§ **Task brief**:
Reproduce each row below word for word, leaving out the pictures.
Supplied material start
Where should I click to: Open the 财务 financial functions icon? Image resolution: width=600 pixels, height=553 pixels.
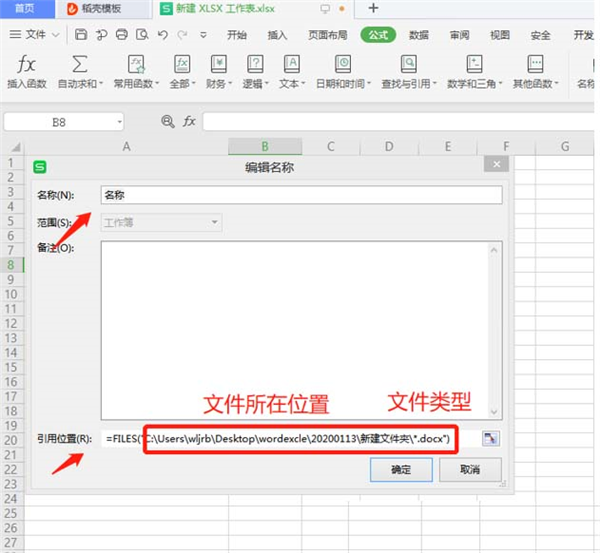pyautogui.click(x=218, y=65)
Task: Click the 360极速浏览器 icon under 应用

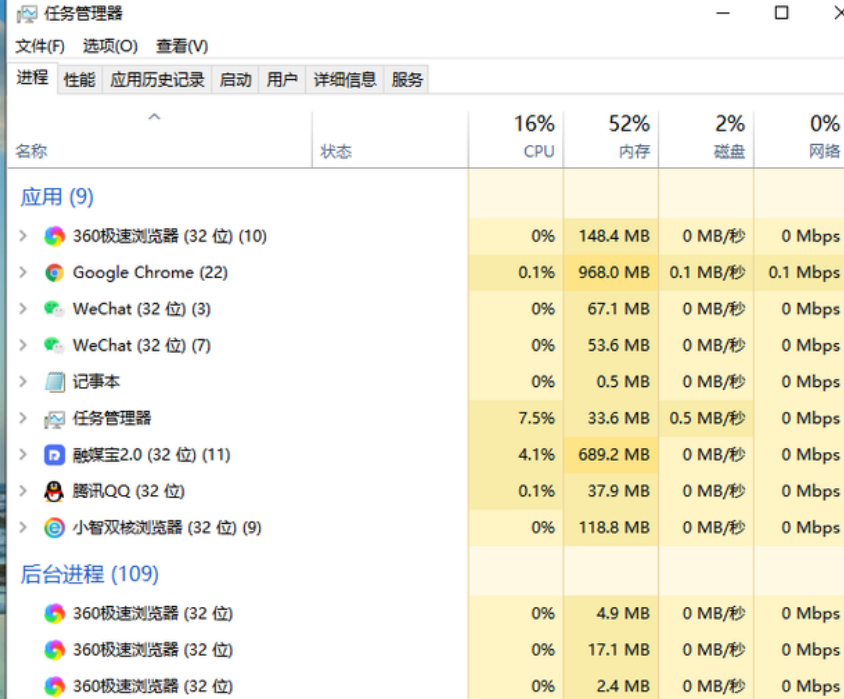Action: pyautogui.click(x=54, y=236)
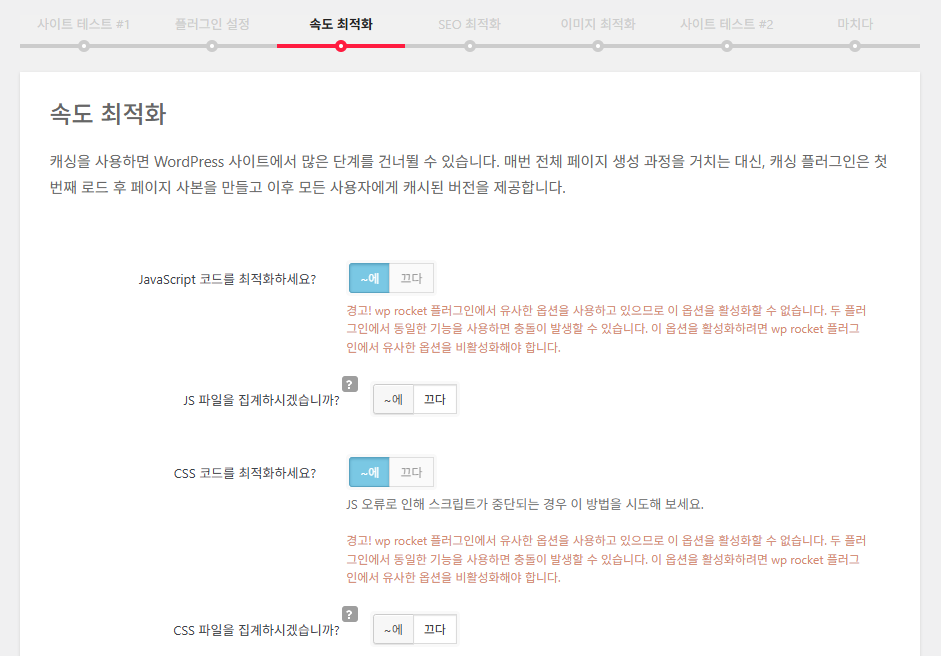Turn off CSS 파일 집계 with 끄다
This screenshot has height=656, width=941.
(x=437, y=629)
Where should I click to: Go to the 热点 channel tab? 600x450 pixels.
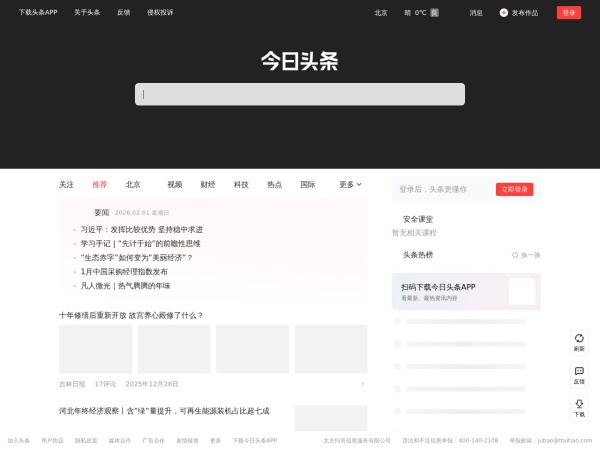[274, 184]
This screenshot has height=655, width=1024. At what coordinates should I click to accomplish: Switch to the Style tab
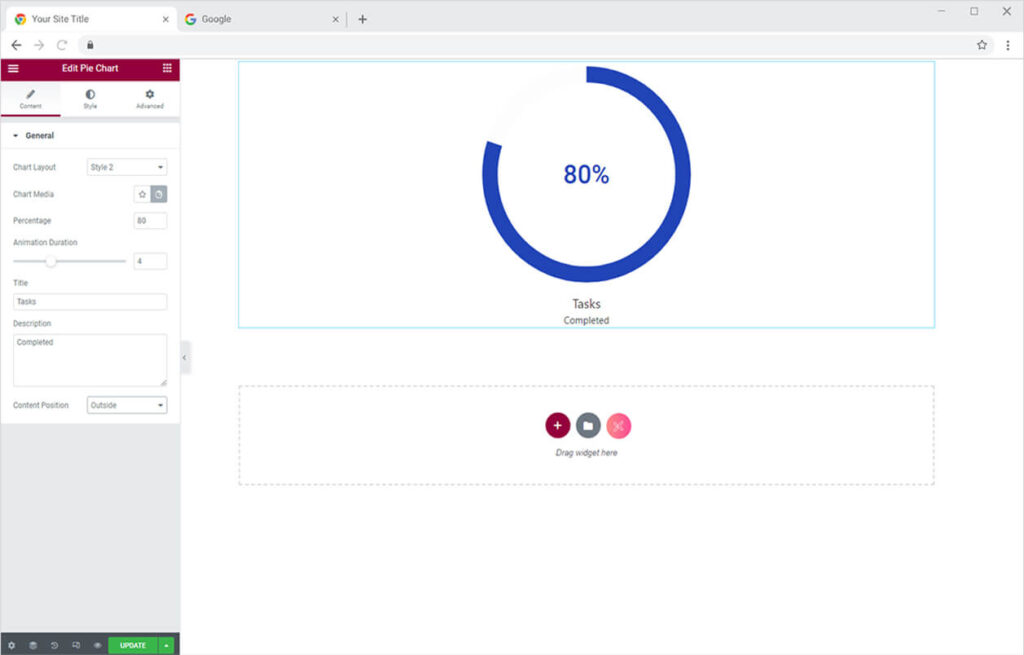90,99
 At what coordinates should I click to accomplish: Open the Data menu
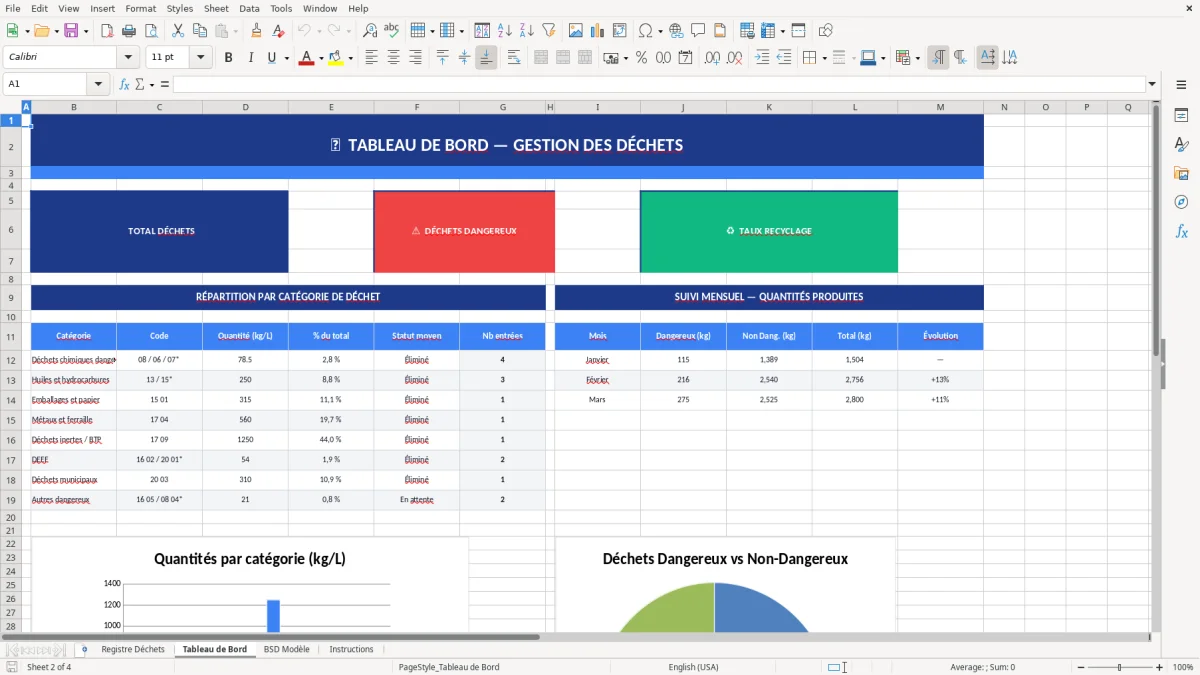tap(248, 8)
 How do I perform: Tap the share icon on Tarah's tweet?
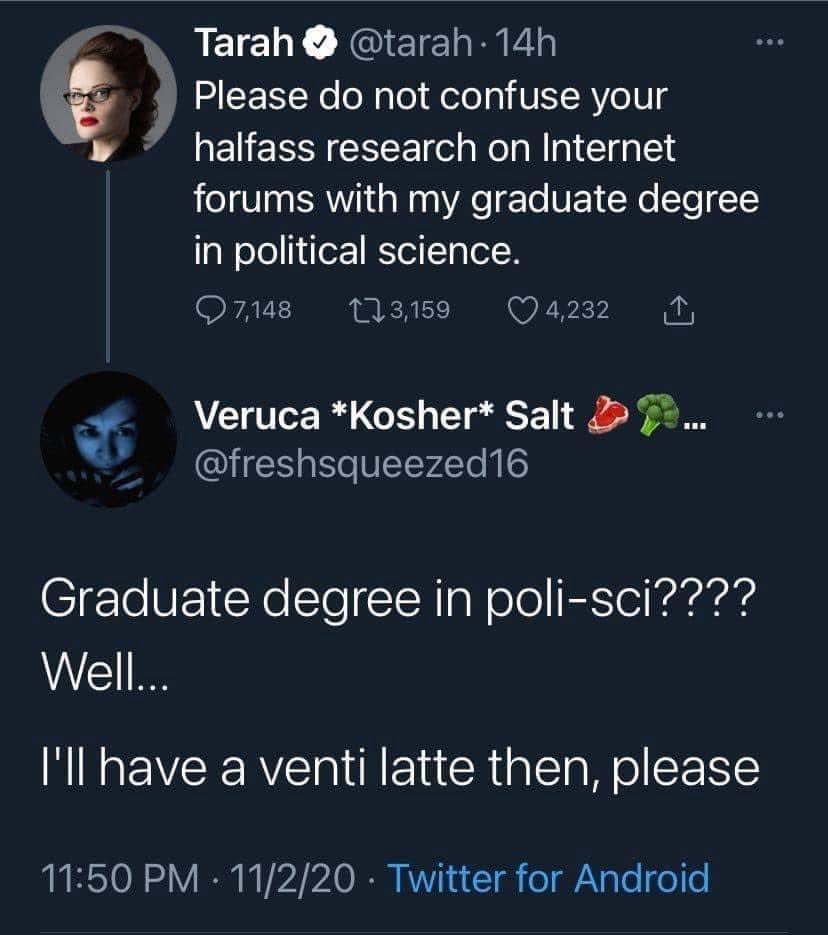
Supplied material end
§ **Solution to this problem**:
Where should I click to: Open the 财务 financial functions icon? Image resolution: width=600 pixels, height=553 pixels.
pyautogui.click(x=218, y=65)
Task: Click the 360极速浏览器 icon under 应用

Action: pyautogui.click(x=54, y=236)
Turn off CSS 파일 집계 with 끄다
This screenshot has height=656, width=941.
(x=437, y=629)
Where should I click to: Go to the 热点 channel tab? 600x450 pixels.
[274, 184]
This screenshot has height=655, width=1024. At what coordinates should I click to accomplish: Switch to the Style tab
90,99
 At what coordinates should I click to accomplish: Open the Data menu
tap(248, 8)
 How do I perform: Tap the share icon on Tarah's tweet?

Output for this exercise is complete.